Fig. 6. Abnormal Shh-induced proliferation of GCPs in cerebellar cultures from conditional Kif3a mutants

BrdU staining on cerebella sagittal slices from P3 wild type (A, C) and mutant mice (B, D) cultured with no stimulus (A-B) or 3 μg/ml Shh-N (C-D). BrdU staining (green) was counterstained with DAPI (blue) and visualized using confocal microscopy. (E) Quantification of the percentage of BrdU⁺ and DAPI⁺ nuclei in wild type and conditional Kif3a mutant slices with and without Shh-N. (F-G) Proliferation of isolated GCPs in aggregates obtained from P1 Kif3a mutants (G) compared to controls (F) with Shh-N for 48h. (H) Quantification of aggregate radius in wild type and conditional Kif3a mutants after 48h. Data from three mice per group were pooled for statistical analysis with Student’s t-test. ***: p<0.001. Scale bar: 100 μm.

Fig.7. Abnormal proliferation of GCPs in conditional Smo mutant and conditional Kif3a and Smo double mutant mice

(A-C) Cresyl violet staining of sagittal sections of cerebellum from conditional Kif3a mutant (A), conditional Smo mutant (B), and conditional Kif3a and Smo double mutant cerebellum at P25. Rostral is to the right. (D) Double immunostaining with an anti-acetylated α-tubulin antibody (red) and an anti-γ-tubulin antibody (green) on sections of conditional Smo mutant at E18.5. In conditional Smo mutants, most GCPs extend a primary cilium (arrow) from a basal body.
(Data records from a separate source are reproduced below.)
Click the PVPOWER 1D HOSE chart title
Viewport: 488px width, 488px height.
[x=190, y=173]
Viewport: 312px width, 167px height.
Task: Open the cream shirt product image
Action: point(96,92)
Each nucleus associated with a primary cilium is indicated by an asterisk. (E-F) BrdU staining of a conditional Smo mutant (E) and a conditional Kif3a and Smo double mutant (F) cerebellum at E18.5. Rostral is to the right. (G) Quantification of BrdU⁺ cells per 1000 μm² in regions I to IV and in the RL. Note that the number of BrdU⁺ cells is much smaller in conditional Smo mutants than in conditional Kif3a and Smo double mutants, while no significant difference was observed between conditional Kif3a mutants and conditional Kif3a and Smo double mutants (compare with Fig.4F). The BrdU⁺ cells were counted from at least three sections from each mouse at comparable mediolateral levels. Data from three mice per group were pooled for statistical analysis with Student’s t-test. **: p<0.01. Scale bar: 230 μm (A-C), 2 μm (D) and 100 μm (E-F).